There’s a special pleasure in giving new life to something old. Mexico is a society that reuses things rather than replaces them and we like that; these wheels are an earlier, 3-spoke design of the Land Rover aluminum alloys. Range Rover used this style of wheel in the US from its introduction in 1982 through 1990, after which it was replaced by a 5-spoke aluminum alloy.
Back when Land Rover was introducing the Range Rover to the upscale US market, it presented an early Range Rover with rostyle wheels in the magazine, Vogue (much like this early red Range Rover). The collaboration was a success, the vehicle a hit, and a second wave of In Vogue Range Rovers sporting the 3-spoke wheel design arrived on the scene.
We like to think about where these wheels rolled before being forgotten in someone’s barn or workshop. They may have had some pretty posh experiences before joining us in Mexico. We found these old Range Rover Classic wheels in Arkansas and had them shipped; they were a little neglected and showed some surface oxidization. But they clearly had potential.
Both sets of alloys – old & new – have extra ridges on either side of where the tire meets the wheel, helping to keep the tires in place, even when the vehicle is at an angle and pushing on the tire sideways.

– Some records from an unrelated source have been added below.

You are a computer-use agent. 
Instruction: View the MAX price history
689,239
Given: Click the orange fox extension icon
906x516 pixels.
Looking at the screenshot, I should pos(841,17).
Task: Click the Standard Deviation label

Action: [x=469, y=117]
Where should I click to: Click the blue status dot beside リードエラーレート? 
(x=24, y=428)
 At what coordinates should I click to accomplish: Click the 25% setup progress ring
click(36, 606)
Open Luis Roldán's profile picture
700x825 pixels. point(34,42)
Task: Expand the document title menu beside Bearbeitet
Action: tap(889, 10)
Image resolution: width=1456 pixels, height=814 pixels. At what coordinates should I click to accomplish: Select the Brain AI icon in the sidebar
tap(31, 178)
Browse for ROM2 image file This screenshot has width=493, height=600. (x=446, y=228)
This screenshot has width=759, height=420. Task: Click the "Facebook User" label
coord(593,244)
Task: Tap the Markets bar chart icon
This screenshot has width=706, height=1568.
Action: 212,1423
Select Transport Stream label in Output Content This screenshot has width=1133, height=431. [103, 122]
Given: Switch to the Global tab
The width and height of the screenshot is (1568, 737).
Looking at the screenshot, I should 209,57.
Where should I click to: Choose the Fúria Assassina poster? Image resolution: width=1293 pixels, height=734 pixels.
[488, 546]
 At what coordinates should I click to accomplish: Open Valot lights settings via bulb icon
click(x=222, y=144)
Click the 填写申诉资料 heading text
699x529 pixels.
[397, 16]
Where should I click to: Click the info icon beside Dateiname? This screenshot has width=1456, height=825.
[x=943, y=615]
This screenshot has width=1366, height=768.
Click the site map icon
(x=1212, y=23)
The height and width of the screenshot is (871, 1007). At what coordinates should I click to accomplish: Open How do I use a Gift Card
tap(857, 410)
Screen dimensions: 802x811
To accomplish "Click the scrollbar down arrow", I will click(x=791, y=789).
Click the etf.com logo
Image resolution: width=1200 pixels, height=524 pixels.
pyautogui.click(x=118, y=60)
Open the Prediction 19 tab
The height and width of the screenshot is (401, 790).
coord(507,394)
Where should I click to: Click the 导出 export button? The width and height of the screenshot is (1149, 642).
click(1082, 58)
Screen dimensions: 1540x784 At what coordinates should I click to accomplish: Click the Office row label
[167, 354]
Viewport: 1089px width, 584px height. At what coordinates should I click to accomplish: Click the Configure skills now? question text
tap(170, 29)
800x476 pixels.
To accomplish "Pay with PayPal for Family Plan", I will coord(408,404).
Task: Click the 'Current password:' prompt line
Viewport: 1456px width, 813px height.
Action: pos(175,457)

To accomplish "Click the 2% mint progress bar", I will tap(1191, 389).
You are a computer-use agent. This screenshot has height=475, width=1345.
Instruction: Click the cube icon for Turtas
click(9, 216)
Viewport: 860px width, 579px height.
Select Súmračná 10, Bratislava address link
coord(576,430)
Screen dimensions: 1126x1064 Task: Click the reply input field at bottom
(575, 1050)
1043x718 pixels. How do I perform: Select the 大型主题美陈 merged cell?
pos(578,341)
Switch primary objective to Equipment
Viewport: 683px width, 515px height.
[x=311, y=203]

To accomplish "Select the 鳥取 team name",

Tricky logistics while on the road in the US almost put an end to this project on more than one occasion but we ultimately met the wheels at Hill Country British in San Antonio, a day before crossing the border back into Mexico.
BTW – our road trip through the American Southwest will be in the Spring issue of Alloy+Grit. Check it out!
We drove the wheels 700 miles south to our home base and had them sand-blasted, painted, and mounted in Guanajuato City – all for US$162. The wheels themselves were $US200 plus shipping. Overall, we’re really pleased with how this project panned-out. The black wheels tone the Rover down, adding a subtle elegance, with a nod to an earlier Land Rover icon. Hope you like them as much as we do!
When we mounted the new wheels in Guanajuato yesterday, the guy reminded us that we’re running on 9 year-old BFGoodrich Mud-terrains. We joked that we could get another 2 years out of them but the truth is La Poderosa needs new tires. While they still have tread, rubber breaks down over time. Four or five years is about all you can safely ask of tires – even if hey are seemingly indestructible BFGs. This is our third set of BFGs…maybe the fourth, if we include the All-Terrains that came stock with the vehicle.
And while we’re certainly pushing it at this point, we’ve never had a flat. Crazy, given where we live. BFGs are some well-made tires and we hope to put another set on soon but we’re open to ideas and whatever used tires friends might have lying around.